╭─ Data extracts

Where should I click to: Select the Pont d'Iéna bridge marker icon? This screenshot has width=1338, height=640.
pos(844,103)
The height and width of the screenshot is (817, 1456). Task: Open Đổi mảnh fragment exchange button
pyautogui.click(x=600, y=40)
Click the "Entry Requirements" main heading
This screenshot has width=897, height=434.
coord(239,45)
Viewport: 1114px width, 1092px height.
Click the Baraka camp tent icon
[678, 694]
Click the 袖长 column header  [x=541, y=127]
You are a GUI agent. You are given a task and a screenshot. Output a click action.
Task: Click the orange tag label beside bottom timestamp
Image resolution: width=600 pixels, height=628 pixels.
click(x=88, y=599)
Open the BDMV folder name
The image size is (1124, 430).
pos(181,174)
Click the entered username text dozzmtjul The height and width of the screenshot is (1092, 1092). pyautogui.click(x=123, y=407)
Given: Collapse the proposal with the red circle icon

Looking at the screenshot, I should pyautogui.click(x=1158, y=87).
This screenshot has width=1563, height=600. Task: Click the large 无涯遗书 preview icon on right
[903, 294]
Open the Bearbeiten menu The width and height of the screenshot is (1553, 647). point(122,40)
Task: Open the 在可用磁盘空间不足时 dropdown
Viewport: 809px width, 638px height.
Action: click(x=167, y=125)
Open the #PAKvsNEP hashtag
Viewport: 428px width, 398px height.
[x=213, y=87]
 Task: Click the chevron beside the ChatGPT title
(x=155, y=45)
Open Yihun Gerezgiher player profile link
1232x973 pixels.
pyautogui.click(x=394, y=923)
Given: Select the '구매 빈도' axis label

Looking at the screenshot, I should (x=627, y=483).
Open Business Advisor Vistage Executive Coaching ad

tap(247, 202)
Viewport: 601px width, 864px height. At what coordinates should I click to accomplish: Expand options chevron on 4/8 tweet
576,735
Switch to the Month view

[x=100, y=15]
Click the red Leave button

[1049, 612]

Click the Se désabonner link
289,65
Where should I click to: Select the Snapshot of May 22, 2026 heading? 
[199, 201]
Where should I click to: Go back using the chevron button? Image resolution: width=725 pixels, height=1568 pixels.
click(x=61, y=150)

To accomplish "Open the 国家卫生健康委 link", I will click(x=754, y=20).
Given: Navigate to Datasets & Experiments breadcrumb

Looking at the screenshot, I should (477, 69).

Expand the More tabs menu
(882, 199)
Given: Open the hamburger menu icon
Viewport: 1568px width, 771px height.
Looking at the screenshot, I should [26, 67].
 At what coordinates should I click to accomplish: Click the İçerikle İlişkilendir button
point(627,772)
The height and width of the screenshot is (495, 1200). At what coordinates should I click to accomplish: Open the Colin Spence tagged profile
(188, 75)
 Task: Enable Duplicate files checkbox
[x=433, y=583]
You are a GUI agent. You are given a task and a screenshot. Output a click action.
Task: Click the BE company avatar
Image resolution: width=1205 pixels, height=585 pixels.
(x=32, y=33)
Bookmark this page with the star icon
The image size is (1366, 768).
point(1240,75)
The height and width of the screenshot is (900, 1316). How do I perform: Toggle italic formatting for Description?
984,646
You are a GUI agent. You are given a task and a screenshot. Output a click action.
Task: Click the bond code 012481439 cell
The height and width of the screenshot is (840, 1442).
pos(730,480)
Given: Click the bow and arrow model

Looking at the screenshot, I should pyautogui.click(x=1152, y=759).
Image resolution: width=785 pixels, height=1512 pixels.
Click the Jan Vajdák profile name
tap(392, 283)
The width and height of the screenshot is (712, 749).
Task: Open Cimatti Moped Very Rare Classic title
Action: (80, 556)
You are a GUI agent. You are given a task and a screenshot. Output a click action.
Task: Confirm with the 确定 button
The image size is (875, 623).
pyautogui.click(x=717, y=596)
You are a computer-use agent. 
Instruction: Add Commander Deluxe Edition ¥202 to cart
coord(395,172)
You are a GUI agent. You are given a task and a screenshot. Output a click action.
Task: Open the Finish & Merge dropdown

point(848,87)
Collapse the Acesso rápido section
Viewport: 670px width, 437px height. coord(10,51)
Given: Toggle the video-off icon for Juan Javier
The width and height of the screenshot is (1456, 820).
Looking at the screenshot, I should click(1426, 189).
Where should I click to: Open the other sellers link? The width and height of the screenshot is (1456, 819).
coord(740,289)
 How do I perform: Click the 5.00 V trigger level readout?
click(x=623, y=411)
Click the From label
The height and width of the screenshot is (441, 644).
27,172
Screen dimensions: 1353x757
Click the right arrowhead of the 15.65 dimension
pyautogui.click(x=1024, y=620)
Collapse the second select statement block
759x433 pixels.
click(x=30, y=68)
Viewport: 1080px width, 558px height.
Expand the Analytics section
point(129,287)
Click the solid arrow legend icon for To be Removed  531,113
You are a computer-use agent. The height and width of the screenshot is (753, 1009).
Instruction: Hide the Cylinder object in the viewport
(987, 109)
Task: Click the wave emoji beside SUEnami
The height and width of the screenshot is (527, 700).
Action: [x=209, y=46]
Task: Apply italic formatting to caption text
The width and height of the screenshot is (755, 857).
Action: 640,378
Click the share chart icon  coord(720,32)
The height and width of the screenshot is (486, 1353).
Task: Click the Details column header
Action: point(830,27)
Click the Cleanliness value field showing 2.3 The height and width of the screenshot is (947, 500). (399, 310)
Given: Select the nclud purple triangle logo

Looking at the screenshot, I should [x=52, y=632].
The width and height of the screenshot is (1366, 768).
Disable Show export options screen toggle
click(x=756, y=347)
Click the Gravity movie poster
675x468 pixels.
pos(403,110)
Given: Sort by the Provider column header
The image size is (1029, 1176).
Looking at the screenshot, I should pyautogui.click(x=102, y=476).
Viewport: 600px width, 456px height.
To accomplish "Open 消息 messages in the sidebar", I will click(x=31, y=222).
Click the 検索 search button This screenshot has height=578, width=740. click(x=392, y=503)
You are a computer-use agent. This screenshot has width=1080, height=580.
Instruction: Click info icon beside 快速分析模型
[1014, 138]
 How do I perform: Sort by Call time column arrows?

╰─

What is needed:
With nothing added or dropped, reproduce all the data exactly.

Answer box:
Where should I click to: Select the Pont d'Iéna bridge marker icon? This screenshot has width=1338, height=640.
pos(844,103)
The height and width of the screenshot is (817, 1456). Task: Open Đổi mảnh fragment exchange button
pyautogui.click(x=600, y=40)
Click the "Entry Requirements" main heading
This screenshot has width=897, height=434.
coord(239,45)
Viewport: 1114px width, 1092px height.
Click the Baraka camp tent icon
[678, 694]
Click the 袖长 column header  [x=541, y=127]
You are a GUI agent. You are given a task and a screenshot. Output a click action.
Task: Click the orange tag label beside bottom timestamp
Image resolution: width=600 pixels, height=628 pixels.
click(x=88, y=599)
Open the BDMV folder name
The image size is (1124, 430).
pos(181,174)
Click the entered username text dozzmtjul The height and width of the screenshot is (1092, 1092). pyautogui.click(x=123, y=407)
Given: Collapse the proposal with the red circle icon

Looking at the screenshot, I should pyautogui.click(x=1158, y=87).
This screenshot has width=1563, height=600. Task: Click the large 无涯遗书 preview icon on right
[903, 294]
Open the Bearbeiten menu The width and height of the screenshot is (1553, 647). point(122,40)
Task: Open the 在可用磁盘空间不足时 dropdown
Viewport: 809px width, 638px height.
Action: click(x=167, y=125)
Open the #PAKvsNEP hashtag
Viewport: 428px width, 398px height.
[x=213, y=87]
 Task: Click the chevron beside the ChatGPT title
(x=155, y=45)
Open Yihun Gerezgiher player profile link
1232x973 pixels.
pyautogui.click(x=394, y=923)
Given: Select the '구매 빈도' axis label

Looking at the screenshot, I should (x=627, y=483).
Open Business Advisor Vistage Executive Coaching ad

tap(247, 202)
Viewport: 601px width, 864px height. At what coordinates should I click to accomplish: Expand options chevron on 4/8 tweet
576,735
Switch to the Month view

[x=100, y=15]
Click the red Leave button

[1049, 612]

Click the Se désabonner link
289,65
Where should I click to: Select the Snapshot of May 22, 2026 heading? 
[199, 201]
Where should I click to: Go back using the chevron button? Image resolution: width=725 pixels, height=1568 pixels.
click(x=61, y=150)

To accomplish "Open the 国家卫生健康委 link", I will click(x=754, y=20).
Given: Navigate to Datasets & Experiments breadcrumb

Looking at the screenshot, I should (477, 69).

Expand the More tabs menu
(882, 199)
Given: Open the hamburger menu icon
Viewport: 1568px width, 771px height.
Looking at the screenshot, I should [26, 67].
 At what coordinates should I click to accomplish: Click the İçerikle İlişkilendir button
point(627,772)
The height and width of the screenshot is (495, 1200). At what coordinates should I click to accomplish: Open the Colin Spence tagged profile
(188, 75)
 Task: Enable Duplicate files checkbox
[x=433, y=583]
You are a GUI agent. You are given a task and a screenshot. Output a click action.
Task: Click the BE company avatar
Image resolution: width=1205 pixels, height=585 pixels.
(x=32, y=33)
Bookmark this page with the star icon
The image size is (1366, 768).
point(1240,75)
The height and width of the screenshot is (900, 1316). How do I perform: Toggle italic formatting for Description?
984,646
You are a GUI agent. You are given a task and a screenshot. Output a click action.
Task: Click the bond code 012481439 cell
The height and width of the screenshot is (840, 1442).
pos(730,480)
Given: Click the bow and arrow model

Looking at the screenshot, I should pyautogui.click(x=1152, y=759).
Image resolution: width=785 pixels, height=1512 pixels.
Click the Jan Vajdák profile name
tap(392, 283)
The width and height of the screenshot is (712, 749).
Task: Open Cimatti Moped Very Rare Classic title
Action: (80, 556)
You are a GUI agent. You are given a task and a screenshot. Output a click action.
Task: Confirm with the 确定 button
The image size is (875, 623).
pyautogui.click(x=717, y=596)
You are a computer-use agent. 
Instruction: Add Commander Deluxe Edition ¥202 to cart
coord(395,172)
You are a GUI agent. You are given a task and a screenshot. Output a click action.
Task: Open the Finish & Merge dropdown

point(848,87)
Collapse the Acesso rápido section
Viewport: 670px width, 437px height. coord(10,51)
Given: Toggle the video-off icon for Juan Javier
The width and height of the screenshot is (1456, 820).
Looking at the screenshot, I should click(1426, 189).
Where should I click to: Open the other sellers link? The width and height of the screenshot is (1456, 819).
coord(740,289)
 How do I perform: Click the 5.00 V trigger level readout?
click(x=623, y=411)
Click the From label
The height and width of the screenshot is (441, 644).
27,172
Screen dimensions: 1353x757
Click the right arrowhead of the 15.65 dimension
pyautogui.click(x=1024, y=620)
Collapse the second select statement block
759x433 pixels.
click(x=30, y=68)
Viewport: 1080px width, 558px height.
Expand the Analytics section
point(129,287)
Click the solid arrow legend icon for To be Removed  531,113
You are a computer-use agent. The height and width of the screenshot is (753, 1009).
Instruction: Hide the Cylinder object in the viewport
(987, 109)
Task: Click the wave emoji beside SUEnami
The height and width of the screenshot is (527, 700).
Action: [x=209, y=46]
Task: Apply italic formatting to caption text
The width and height of the screenshot is (755, 857).
Action: 640,378
Click the share chart icon  coord(720,32)
The height and width of the screenshot is (486, 1353).
Task: Click the Details column header
Action: point(830,27)
Click the Cleanliness value field showing 2.3 The height and width of the screenshot is (947, 500). (399, 310)
Given: Select the nclud purple triangle logo

Looking at the screenshot, I should [x=52, y=632].
The width and height of the screenshot is (1366, 768).
Disable Show export options screen toggle
click(x=756, y=347)
Click the Gravity movie poster
675x468 pixels.
pos(403,110)
Given: Sort by the Provider column header
The image size is (1029, 1176).
Looking at the screenshot, I should pyautogui.click(x=102, y=476).
Viewport: 600px width, 456px height.
To accomplish "Open 消息 messages in the sidebar", I will click(x=31, y=222).
Click the 検索 search button This screenshot has height=578, width=740. click(x=392, y=503)
You are a computer-use agent. This screenshot has width=1080, height=580.
Instruction: Click info icon beside 快速分析模型
[1014, 138]
 How do I perform: Sort by Call time column arrows?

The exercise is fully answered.